Back in 2012, when our host was still actively blogging here, the public finally learned the identity of the source Bob Woodward referred to as Deep Throat. While some were deeply skeptical of Felt’s claim, Bob Woodward confirmed it. This is of currency and relevance due to the current sorry state of the DoJ/FBI (and rest of the civilian intelligence establishment1). We find ourselves not so much with a reiteration of Watergate, than with a reversed and inverted simile (Watergate as The Wrath of Khan, our current debacle as Into Darkness).
POLITICIZING THE FBI: HOW JAMES COMEY SUCCEEDED WHERE RICHARD NIXON FAILED
By John D. O’Connor [The attorney who revealed Mark Felt as Watergate’s Deep Throat], the Daily Caller
A little over 40 years ago, Richard Nixon went from a landslide re-election winner to a president forced to resign in disgrace. Nixon’s downfall was the direct result of his unsuccessful attempts to politicize through patronage of an independent, straight-arrow FBI. The commonsense, ethical lesson from this for all government officials would be to avoid attempts to use our nation’s independent fact-finder as a partisan force.
There is as well, of course, a more perverse lesson to be learned from Nixon’s downfall at the hands of an independent FBI, to wit: there is much power to gain by politicizing the Bureau, but only if its upper-leadership team is all on partisan board. Emerging evidence increasingly suggests, sadly, that this was former FBI Director James Comey’s leadership strategy in our country’s most sensitive investigations.
I do not share Mr. O’Connor’s high opinion of his client. Neither do think highly of Richard M. Nixon. Finding myself pressed by the shape of current circumstances I must reluctantly confess that both have risen on my relative list due to the particularly vile excesses of B. Hussein Obama and his Administration.
Richard Nixon made it a practice to spy on his political opponents.
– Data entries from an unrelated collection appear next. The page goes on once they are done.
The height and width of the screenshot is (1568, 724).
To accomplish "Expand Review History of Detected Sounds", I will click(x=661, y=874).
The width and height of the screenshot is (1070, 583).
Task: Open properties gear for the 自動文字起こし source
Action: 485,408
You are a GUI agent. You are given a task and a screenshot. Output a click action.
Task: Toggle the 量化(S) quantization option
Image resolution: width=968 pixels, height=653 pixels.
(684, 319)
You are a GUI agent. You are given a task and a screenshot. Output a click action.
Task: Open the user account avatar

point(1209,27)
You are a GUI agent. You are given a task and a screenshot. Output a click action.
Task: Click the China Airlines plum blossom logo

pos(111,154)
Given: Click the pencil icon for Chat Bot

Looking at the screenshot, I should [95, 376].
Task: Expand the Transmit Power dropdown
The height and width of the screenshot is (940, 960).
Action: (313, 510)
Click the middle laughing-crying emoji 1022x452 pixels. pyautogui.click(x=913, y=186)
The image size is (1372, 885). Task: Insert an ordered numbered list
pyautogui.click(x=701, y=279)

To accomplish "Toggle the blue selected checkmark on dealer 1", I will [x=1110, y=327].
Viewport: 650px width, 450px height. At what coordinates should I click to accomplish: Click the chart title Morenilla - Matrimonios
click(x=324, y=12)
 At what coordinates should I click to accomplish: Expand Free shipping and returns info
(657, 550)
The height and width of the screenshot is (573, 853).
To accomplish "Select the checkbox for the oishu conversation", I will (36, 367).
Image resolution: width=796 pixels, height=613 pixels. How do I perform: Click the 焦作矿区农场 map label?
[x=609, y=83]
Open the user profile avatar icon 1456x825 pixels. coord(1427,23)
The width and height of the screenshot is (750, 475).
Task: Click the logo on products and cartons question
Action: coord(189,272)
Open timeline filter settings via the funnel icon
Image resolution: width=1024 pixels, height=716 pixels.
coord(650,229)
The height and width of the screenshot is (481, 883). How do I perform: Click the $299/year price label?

He was not alone in this, in that the effectively autonomous founding Director of the FBI made it a practice to use his agency to spy on friend and foe alike. On Hoover’s death in May 1972, Nixon tried to shape the FBI to his will. We will never know for a certainty how much of this was Nixon’s desire to expand his own powers, and how much was an attempt to rein in a Federal Agency which had never been responsive to the President nor to Congress.
It does appear clear that Mark Felt believed he should have succeeded J. Edgar Hoover as director of the FBI, and that he had no intention of allowing President Nixon to reduce the independence of the Bureau.
B. Hussein Obama, who inherited far more expansive intelligence tools than those available to Richard Nixon and who further expanded those tools, made Nixon’s scope and depth of domestic spying pale in comparison. He not only spied on domestic opponents, he spied on the leaders of friendly foreign powers and on members of the press whose reporting he found to be problematic. He was further empowered in his domestic spying by a fawning press corps and a Federal Bureaucracy which had grown to believe that they, and not the Elected Officials for whom they worked, should set policy.
Our Republic is at a cross roads. These interlocking scandals have revealed Officials from the President down to the civil servant level have failed in their duty to uphold the Constitution. The first step in remedying this is to hold all those officials who have failed in their duty to account.
1 It seems the only Federal Intelligence entity which upheld their oaths of office in this matter was the most secretive of all, the NSA.